ECLI:NL:CBB:2015:416
College van Beroep voor het bedrijfsleven
- Eerste aanleg - enkelvoudig
- W.E. Doolaard
- F.E. Mulder
- Rechtspraak.nl
Ontvankelijkheid van appellanten in handhavingsverzoek tegen zorgaanbieder
In deze zaak, behandeld door het College van Beroep voor het bedrijfsleven, gaat het om de ontvankelijkheid van appellanten in een handhavingsverzoek tegen een zorgaanbieder. Appellanten, bestaande uit de erfgenamen van [naam 3], hebben verzocht om handhavend op te treden tegen de zorgaanbieder wegens onterechte bijbetalingen voor zorg die onder de Algemene Wet Bijzondere Ziektekosten (AWBZ) zou vallen. Het College heeft vastgesteld dat [naam 3] van april 2010 tot april 2013 in een zorginstelling verbleef en dat hij op 3 april 2013 een handhavingsverzoek indiende. Na het overlijden van [naam 3] op 20 februari 2014 hebben appellanten het bezwaar willen handhaven, maar verweerster, de Nederlandse Zorgautoriteit, heeft het verzoek afgewezen.

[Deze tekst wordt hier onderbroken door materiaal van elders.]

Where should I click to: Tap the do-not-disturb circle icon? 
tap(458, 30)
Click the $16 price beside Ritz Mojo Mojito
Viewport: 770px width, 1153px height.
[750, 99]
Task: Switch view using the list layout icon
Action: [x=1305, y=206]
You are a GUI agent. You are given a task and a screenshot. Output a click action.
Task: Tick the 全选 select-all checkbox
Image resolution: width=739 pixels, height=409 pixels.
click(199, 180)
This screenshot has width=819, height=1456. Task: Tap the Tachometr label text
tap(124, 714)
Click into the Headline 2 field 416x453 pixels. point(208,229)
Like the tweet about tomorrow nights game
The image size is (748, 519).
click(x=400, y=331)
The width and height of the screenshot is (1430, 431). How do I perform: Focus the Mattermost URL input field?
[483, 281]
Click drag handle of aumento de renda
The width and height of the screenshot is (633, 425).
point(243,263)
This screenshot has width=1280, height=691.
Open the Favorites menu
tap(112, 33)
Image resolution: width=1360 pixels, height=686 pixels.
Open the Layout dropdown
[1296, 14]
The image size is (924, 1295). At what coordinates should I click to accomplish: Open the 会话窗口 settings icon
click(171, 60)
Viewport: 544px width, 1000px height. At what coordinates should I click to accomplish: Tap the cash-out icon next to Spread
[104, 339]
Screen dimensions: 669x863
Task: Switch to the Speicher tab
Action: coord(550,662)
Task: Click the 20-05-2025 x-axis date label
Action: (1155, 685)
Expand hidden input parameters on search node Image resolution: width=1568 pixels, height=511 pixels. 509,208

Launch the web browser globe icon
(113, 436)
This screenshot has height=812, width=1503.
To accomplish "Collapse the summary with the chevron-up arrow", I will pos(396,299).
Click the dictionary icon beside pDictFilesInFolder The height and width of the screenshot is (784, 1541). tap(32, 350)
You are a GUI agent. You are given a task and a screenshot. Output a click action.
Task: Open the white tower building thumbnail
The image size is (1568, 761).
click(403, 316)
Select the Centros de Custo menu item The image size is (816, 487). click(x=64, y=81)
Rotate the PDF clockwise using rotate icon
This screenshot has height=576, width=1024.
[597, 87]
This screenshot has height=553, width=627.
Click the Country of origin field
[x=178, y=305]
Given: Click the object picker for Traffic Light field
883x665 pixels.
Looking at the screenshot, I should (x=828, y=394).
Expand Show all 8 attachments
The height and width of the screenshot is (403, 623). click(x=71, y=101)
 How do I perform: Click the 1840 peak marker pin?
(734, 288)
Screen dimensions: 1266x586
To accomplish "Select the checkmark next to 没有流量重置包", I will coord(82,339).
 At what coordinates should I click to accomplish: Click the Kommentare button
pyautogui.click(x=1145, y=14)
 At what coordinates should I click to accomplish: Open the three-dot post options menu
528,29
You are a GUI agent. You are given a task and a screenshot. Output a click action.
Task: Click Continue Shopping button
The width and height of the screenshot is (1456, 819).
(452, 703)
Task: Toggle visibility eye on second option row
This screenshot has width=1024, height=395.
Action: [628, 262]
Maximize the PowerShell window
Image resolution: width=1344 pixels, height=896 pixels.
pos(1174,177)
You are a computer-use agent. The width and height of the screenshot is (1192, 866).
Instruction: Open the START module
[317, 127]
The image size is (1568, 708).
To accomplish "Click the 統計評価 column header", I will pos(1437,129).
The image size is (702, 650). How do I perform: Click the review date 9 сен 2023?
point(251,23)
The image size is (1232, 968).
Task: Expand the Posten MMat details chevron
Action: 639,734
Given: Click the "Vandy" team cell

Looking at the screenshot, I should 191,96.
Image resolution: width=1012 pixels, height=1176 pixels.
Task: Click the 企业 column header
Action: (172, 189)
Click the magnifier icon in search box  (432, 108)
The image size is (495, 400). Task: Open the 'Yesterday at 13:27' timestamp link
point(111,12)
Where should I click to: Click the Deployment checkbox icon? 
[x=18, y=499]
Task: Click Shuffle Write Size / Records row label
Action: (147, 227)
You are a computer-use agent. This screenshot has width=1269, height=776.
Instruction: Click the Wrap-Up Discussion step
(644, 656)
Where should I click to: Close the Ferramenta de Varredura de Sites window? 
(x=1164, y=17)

Het College heeft in zijn overwegingen de ontvankelijkheid van appellanten beoordeeld. Het College concludeert dat appellanten geen rechtstreeks en individueel belang hebben bij de beoordeling van het bestreden besluit, omdat de handhaving niet meer relevant is na het overlijden van [naam 3]. De gemachtigde van [naam 3] had op het moment van het indienen van het handhavingsverzoek een belang, maar dit belang is niet overgedragen aan de erfgenamen. Het College verwijst naar eerdere jurisprudentie en concludeert dat appellanten niet kunnen worden aangemerkt als belanghebbenden in de zin van de Algemene wet bestuursrecht (Awb).
Uiteindelijk heeft het College het beroep van appellanten niet-ontvankelijk verklaard, zonder dat er aanleiding was voor een proceskostenveroordeling. De uitspraak is gedaan op 11 december 2015 door mr. W.E. Doolaard, met mr. F.E. Mulder als griffier. De zaak benadrukt de noodzaak van een objectief bepaalbaar belang voor ontvankelijkheid in bestuursrechtelijke procedures.